**Excerpt provided:**

%%

FS#77569 - [dracut] boot failure with systemd >= 253

Attached to Project: Arch Linux
Opened by Toolybird (Toolybird) - Saturday, 18 February 2023, 23:21 GMT
Last edited by Toolybird (Toolybird) - Thursday, 13 July 2023, 00:35 GMT
Task Type Bug Report
Category Packages: Core
Status Closed
Assigned To Christian Hesse (eworm)
Giancarlo Razzolini (grazzolini)
Architecture All
Severity High
Priority Normal
Reported Version
Due in Version Undecided
Due Date Undecided
Percent Complete 100%
Votes 4
Private No

Details

This is mainly a heads-up because I haven't figured it out yet. It's the first time in yonks I've had to recover an Arch system with an installation USB flash drive :(

- standard LVM setup (root volume -> no raid, thin, luks or anything like that, just basic)

%%

**Available data:**
%%

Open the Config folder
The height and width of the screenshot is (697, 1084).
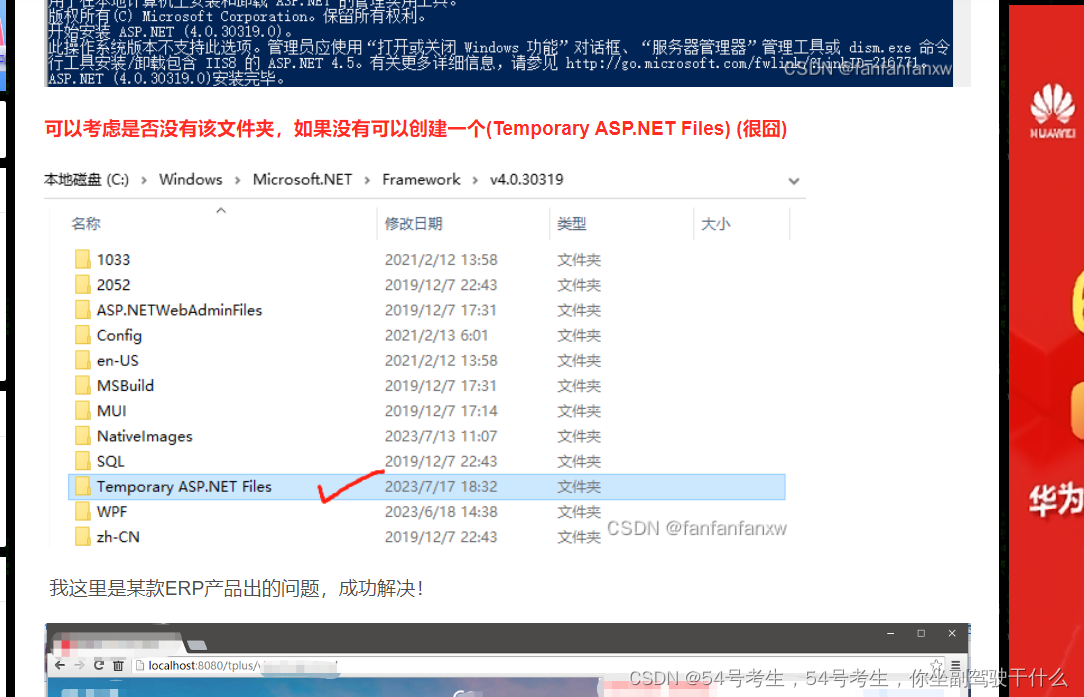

%%

**Objective A:** Under which category is the dracut boot failure report filed?
**Objective B:** Continue the dracut boot failure report from the point where it stops.

**Exercise result A:** Packages: Core

**Exercise result B:**
- dracut
- system fails to boot when systemd-253 is present in the initrd

Removing "quiet" and adding "rd.debug" to kernel params shows it's udev related...seems to be hanging somewhere around "dm-pre-udev.sh"

Downgrading systemd and regenerating initrd works. Upgrading systemd but leaving initrd containing old systemd also works. Bit of a head-scratcher so far. I'm curious if anyone else is affected.
This task depends upon

Closed by  Toolybird (Toolybird)
Thursday, 13 July 2023, 00:35 GMT
Reason for closing:  Fixed
Additional comments about closing:  dracut 059-2
Comment by Toolybird (Toolybird) - Sunday, 19 February 2023, 04:55 GMT Comment by loqs (loqs) - Sunday, 19 February 2023, 12:27 GMT
If the issue is still present under dracut 059 what if you change the paths that are not made read only [1]? I would suggest trying changing /dev/shm/ to /dev/ if that fails then try adding /etc/ /var/ /usr/.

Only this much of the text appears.